No matter who you think Martha Stewart is — celebrated homemaker, America’s first self-made female billionaire, close personal friend to Snoop Dogg, or even the queen of Instagram selfies — there’s more to her story.
For more than 50 years, Stewart has shaped our culture in both big and small ways, from teaching her millions of acolytes how to properly fold a fitted sheet to challenging entrenched ideas about the value of domestic work. So, to borrow her own phrase, it’s a good thing the new documentary –– simply titled Martha –– covers the breadth of her extraordinary life through intimate interviews with Stewart herself, who opened up her personal archives to share never-before-seen photos, letters, and diary entries.
“I have two mottos. One is: Learn something new every day. And the second one is: When you’re through changing, you’re through,” Stewart says in the film about her guiding philosophy. “Change that garden if you don’t like it. Rip it out and you start all over again.”

For director R.J. Cutler (Elton John: Never Too Late, Billie Eilish: The World’s a Little Blurry, The September Issue), the project was a chance to recontextualize an American icon at a pivotal moment in her journey.
“I got this sense of just how much Martha was a personification of her times and such an American success story. It was clear to me that she was thinking about telling her life story in some form, and it wasn’t hard to imagine that there was a life-and-times movie to be made that explored why Martha has been such a significant cultural and business figure for so many decades in so many ways,” Cutler told Netflix. “I started reading about Martha and the more I did, the more it became clear to me that she was a complex person filled with so many conflicts and contradictions. And the more I learned about her, the more excited I became about the possibility of digging deeper into her story.”

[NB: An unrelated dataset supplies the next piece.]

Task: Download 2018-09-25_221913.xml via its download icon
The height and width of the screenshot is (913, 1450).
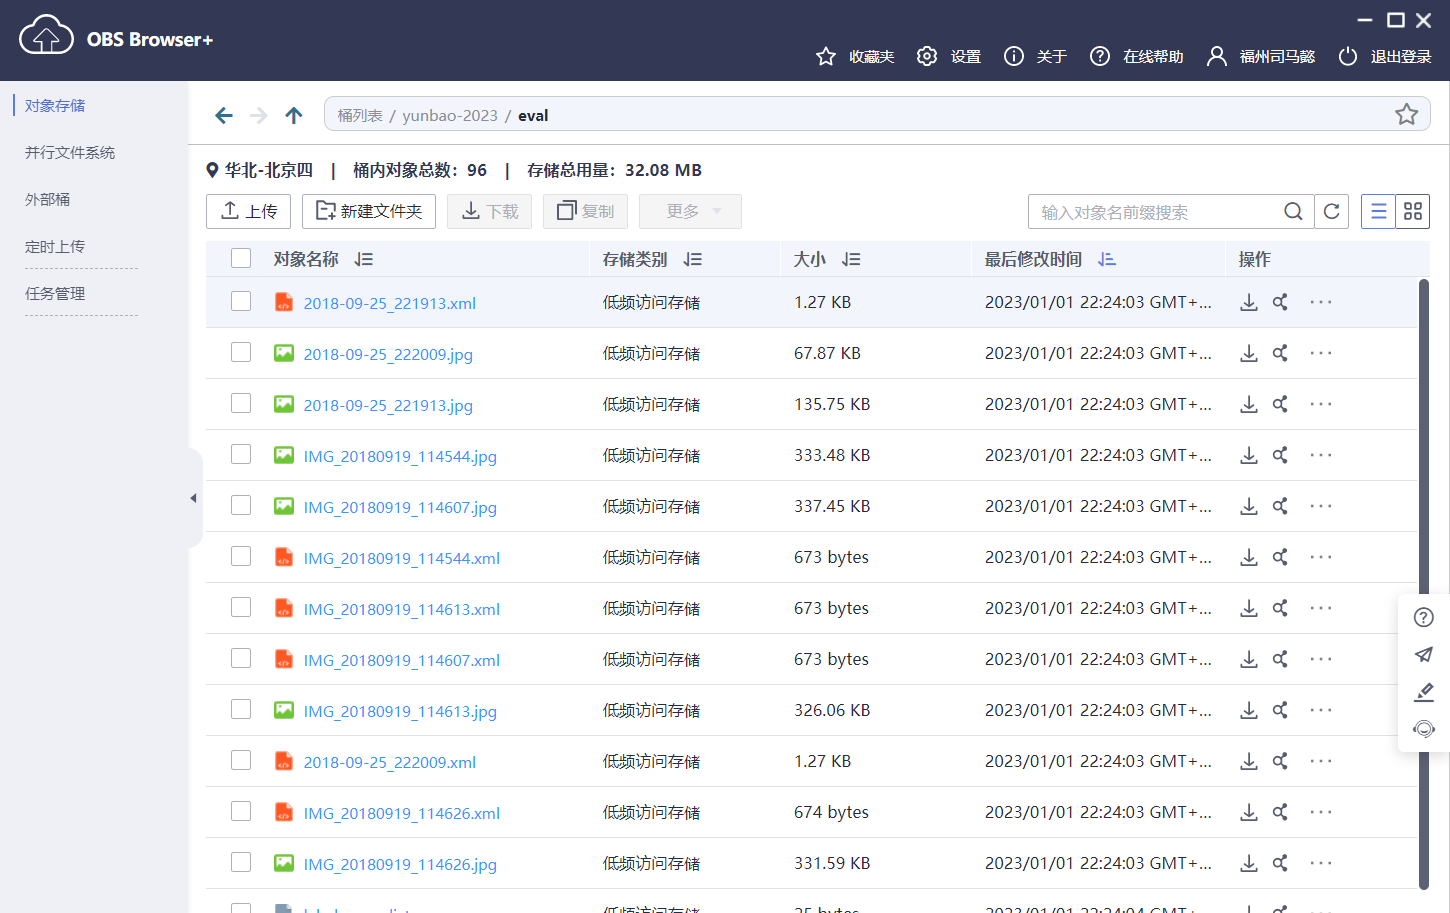Action: coord(1248,301)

This definitive documentary on Martha Stewart pulls back the curtain on one of America’s greatest self-made icons, from her start as a teenage model, her stint as a Wall Street stockbroker, and her eventual reign as the grand dame of entertaining and good taste. Directed by R.J. Cutler, Martha draws on hundreds of hours of intimate interviews with Stewart and those from her inner circle, along with Stewart’s private archives of diaries, letters, and never-seen-before footage. The film illuminates Stewart’s upbringing in a working-class family, compels us to reconsider the scandal that sent her to prison, and heralds her post-prison reinvention as the original influencer who’s still captivating new generations of fans.
“People don’t quite understand just how much of a visionary Martha was and continues to be. She understood synergy long before others did; she understood the lack or barriers between different kinds of content before others did; she understood the power of the personal brand before others did,” Cutler adds. “She made the world a more beautiful place, and she gave us greater access to beauty. She democratized fashion, taste, and style. She saw the future before others saw it and she always had to overcome enormous obstacles that were in her way. Most of the people who put those obstacles in her way were men who refused to see what she was able to see and who made it harder for others to see because she was a woman. And she overcame those obstacles with extraordinary success.”

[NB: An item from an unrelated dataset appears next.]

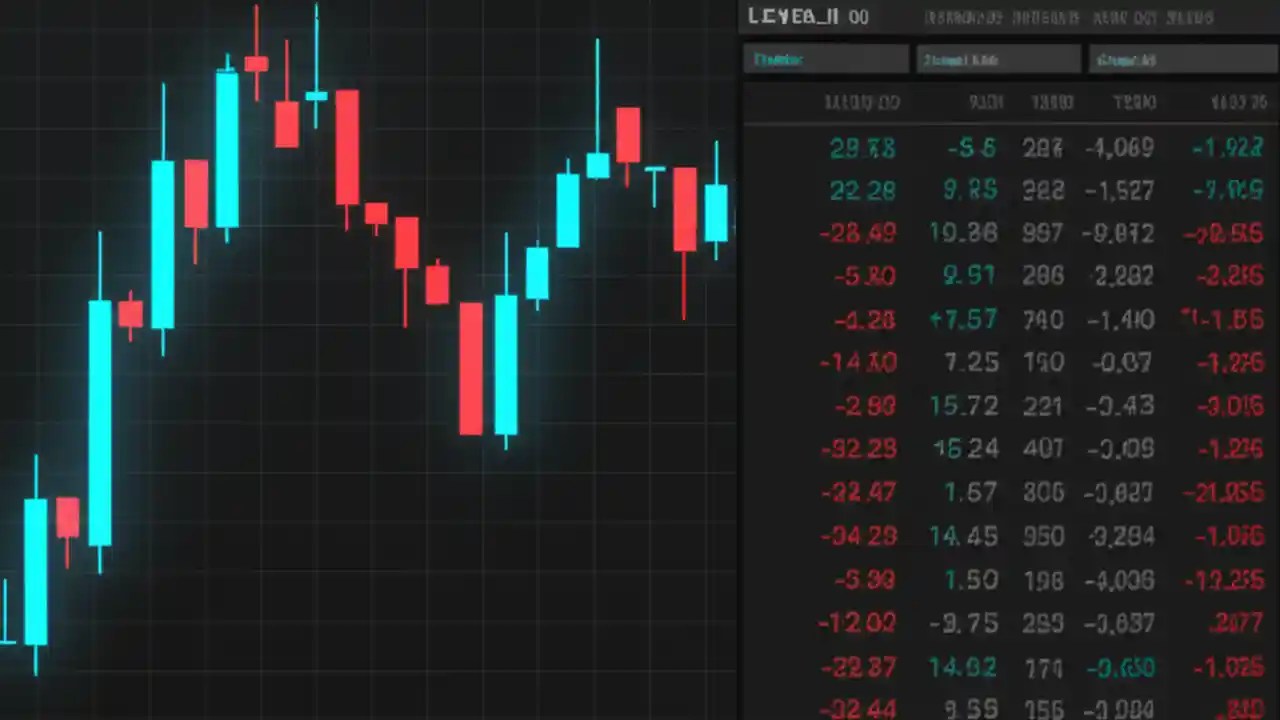The height and width of the screenshot is (720, 1280).
Task: Click the '00' indicator beside LEVEL_II
Action: pos(858,16)
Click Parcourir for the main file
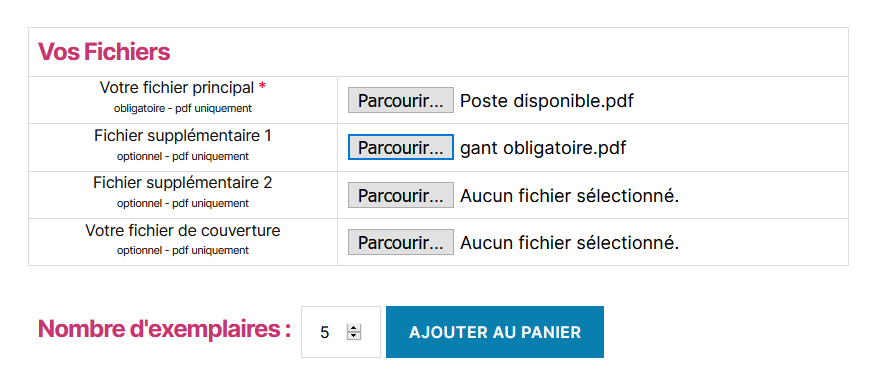The image size is (876, 373). pyautogui.click(x=401, y=101)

Martha is now streaming on Netflix.



While Stewart is the only interview subject featured on camera in the documentary, she’s not the only one speaking to her story. The voices of many of the most significant people from all different stages of her life add insight and context to the narrative, offering a nuanced portrait of the woman at the center of it all: Stewart herself.
“The plan was to create a company that was omni media in scope. It was my idea to make the plan of the company the solar system [with] one person at the center,” Stewart says in the film. “It hadn’t been done like that before.” Building her empire didn’t come easy, however, with various investors and bankers balking at the idea of a billion-dollar company run by a woman.
But Stewart is nothing if not underestimated — and she loves to prove her critics wrong. To understand the massive success of Stewart’s decade-spanning, culture-shifting career, take a look below.
Stewart shares a daughter, Alexis Stewart, with her first and only husband, Andy Stewart. The pair wed in 1961 and were together for over 20 years before separating in 1987 and then finalizing their divorce in 1990.
Martha traces the trajectory of their marriage alongside Stewart’s ascent to cultural ubiquity — from the earliest days of their college romance to their friction-filled final moments as a couple. “He was not satisfied at home,” Stewart says in the film. “I don’t know how many girlfriends he had during this time, but I think there were quite a few.”
While Stewart admits to having a “very brief affair with a very attractive Irishman” during their marriage, she recalls Andy pushing for the divorce following his much-publicized relationship with her ex-assistant, Robyn Fairclough, whom he went on to marry. “Young women, listen to my advice,” Stewart says. “If you’re married and your husband starts to cheat on you, he’s a piece of shit. Get out of the marriage.”
The tumult in Stewart’s personal life, however, only fueled her desire to build a life and business all her own. “After Andy [Stewart] left, I really lost myself in work, the ideas for the future, and luckily I had them,” she says. “I could have just been a miserable has-been housewife, but I didn’t let that happen to myself, and I’m so happy I didn’t.”